_What to do_
Please write out exactly the lines of the data below from the line holding "Plan Your Rental (581, 29)" through the line holding "Party Packages (690, 2029)", and leave out the rest.

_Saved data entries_
# # # # #

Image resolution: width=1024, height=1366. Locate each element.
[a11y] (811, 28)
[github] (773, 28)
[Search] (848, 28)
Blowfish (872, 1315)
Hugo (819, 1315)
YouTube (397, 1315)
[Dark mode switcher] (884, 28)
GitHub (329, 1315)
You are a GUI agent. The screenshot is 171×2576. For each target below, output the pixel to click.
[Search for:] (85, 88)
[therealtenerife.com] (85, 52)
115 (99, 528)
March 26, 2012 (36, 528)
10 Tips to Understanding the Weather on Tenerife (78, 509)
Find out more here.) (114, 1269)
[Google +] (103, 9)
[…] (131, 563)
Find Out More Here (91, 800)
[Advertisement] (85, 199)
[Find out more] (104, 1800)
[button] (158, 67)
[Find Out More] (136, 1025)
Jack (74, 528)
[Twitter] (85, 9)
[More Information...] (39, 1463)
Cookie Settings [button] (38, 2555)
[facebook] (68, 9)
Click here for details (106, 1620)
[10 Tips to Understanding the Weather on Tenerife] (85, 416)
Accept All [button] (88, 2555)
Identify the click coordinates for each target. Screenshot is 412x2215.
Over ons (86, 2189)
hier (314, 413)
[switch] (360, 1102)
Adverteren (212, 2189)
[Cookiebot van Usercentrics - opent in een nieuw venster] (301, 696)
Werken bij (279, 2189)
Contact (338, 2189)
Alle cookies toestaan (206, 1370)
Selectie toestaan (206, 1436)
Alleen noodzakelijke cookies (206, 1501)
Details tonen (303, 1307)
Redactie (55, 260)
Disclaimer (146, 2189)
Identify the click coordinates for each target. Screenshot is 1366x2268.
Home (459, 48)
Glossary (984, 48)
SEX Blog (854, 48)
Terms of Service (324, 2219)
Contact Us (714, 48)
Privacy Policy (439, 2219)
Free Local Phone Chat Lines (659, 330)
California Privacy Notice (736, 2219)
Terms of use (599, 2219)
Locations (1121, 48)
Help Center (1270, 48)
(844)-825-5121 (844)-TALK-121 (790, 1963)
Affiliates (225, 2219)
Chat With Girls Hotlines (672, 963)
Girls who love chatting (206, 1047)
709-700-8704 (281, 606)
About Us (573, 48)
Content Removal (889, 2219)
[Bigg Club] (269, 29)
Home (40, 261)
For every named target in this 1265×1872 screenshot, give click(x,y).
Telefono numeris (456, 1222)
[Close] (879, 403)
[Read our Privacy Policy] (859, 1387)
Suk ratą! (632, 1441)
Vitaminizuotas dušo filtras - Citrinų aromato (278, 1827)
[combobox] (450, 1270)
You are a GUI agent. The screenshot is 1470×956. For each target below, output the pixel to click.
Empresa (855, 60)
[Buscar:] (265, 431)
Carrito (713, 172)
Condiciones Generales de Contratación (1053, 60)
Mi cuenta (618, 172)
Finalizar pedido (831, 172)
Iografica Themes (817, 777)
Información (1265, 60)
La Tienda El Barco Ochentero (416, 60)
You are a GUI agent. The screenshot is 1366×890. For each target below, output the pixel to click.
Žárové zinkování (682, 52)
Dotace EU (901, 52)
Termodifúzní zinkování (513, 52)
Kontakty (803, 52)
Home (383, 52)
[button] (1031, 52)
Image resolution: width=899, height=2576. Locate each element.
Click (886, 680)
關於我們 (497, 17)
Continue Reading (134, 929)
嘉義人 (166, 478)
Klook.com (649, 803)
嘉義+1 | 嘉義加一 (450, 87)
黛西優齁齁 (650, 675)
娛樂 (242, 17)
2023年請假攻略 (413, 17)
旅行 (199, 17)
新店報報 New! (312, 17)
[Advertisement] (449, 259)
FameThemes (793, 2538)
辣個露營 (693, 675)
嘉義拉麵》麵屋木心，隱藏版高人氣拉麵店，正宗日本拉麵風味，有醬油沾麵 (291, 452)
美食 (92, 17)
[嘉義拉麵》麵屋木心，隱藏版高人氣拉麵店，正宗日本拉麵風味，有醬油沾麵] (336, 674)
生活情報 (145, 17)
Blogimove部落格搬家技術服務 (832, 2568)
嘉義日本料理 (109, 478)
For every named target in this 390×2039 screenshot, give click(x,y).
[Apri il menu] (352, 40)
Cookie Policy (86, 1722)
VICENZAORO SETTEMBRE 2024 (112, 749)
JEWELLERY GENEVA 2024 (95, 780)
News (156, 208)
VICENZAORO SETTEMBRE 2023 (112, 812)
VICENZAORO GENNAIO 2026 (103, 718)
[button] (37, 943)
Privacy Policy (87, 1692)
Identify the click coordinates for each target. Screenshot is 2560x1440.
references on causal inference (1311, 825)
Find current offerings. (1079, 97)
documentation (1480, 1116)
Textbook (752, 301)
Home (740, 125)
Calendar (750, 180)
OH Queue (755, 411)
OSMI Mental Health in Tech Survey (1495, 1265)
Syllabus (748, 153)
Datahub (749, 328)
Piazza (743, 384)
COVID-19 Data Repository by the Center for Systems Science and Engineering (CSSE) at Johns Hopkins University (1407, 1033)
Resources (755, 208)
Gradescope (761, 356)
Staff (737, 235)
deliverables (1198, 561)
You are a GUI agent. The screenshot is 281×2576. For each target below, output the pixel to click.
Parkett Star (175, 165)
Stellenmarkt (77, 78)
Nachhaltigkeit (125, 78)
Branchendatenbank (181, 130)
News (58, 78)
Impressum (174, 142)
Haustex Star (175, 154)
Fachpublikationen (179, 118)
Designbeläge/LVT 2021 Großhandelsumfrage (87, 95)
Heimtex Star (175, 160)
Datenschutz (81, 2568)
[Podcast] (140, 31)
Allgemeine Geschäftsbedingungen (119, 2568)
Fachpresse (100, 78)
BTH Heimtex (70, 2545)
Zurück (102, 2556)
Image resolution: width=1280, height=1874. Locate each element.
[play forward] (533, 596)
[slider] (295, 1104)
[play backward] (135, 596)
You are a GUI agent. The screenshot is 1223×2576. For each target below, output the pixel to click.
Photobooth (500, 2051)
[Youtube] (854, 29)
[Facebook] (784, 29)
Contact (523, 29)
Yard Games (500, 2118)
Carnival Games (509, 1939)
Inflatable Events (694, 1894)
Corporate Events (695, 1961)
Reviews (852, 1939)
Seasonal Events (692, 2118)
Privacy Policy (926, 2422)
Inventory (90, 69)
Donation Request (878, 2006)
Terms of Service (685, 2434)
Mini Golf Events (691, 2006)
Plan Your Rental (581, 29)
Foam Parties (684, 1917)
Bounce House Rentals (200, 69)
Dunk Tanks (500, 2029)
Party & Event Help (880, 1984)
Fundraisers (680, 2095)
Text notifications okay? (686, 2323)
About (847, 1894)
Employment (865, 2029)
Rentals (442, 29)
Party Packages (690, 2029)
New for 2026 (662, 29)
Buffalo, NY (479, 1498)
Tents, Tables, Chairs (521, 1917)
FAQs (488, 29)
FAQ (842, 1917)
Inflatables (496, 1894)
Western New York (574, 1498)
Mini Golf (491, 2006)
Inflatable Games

# # # # #

_Result below_
Plan Your Rental (581, 29)
Foam Parties (684, 1917)
Bounce House Rentals (200, 69)
Dunk Tanks (500, 2029)
Party & Event Help (880, 1984)
Fundraisers (680, 2095)
Text notifications okay? (686, 2323)
About (847, 1894)
Employment (865, 2029)
Rentals (442, 29)
Party Packages (690, 2029)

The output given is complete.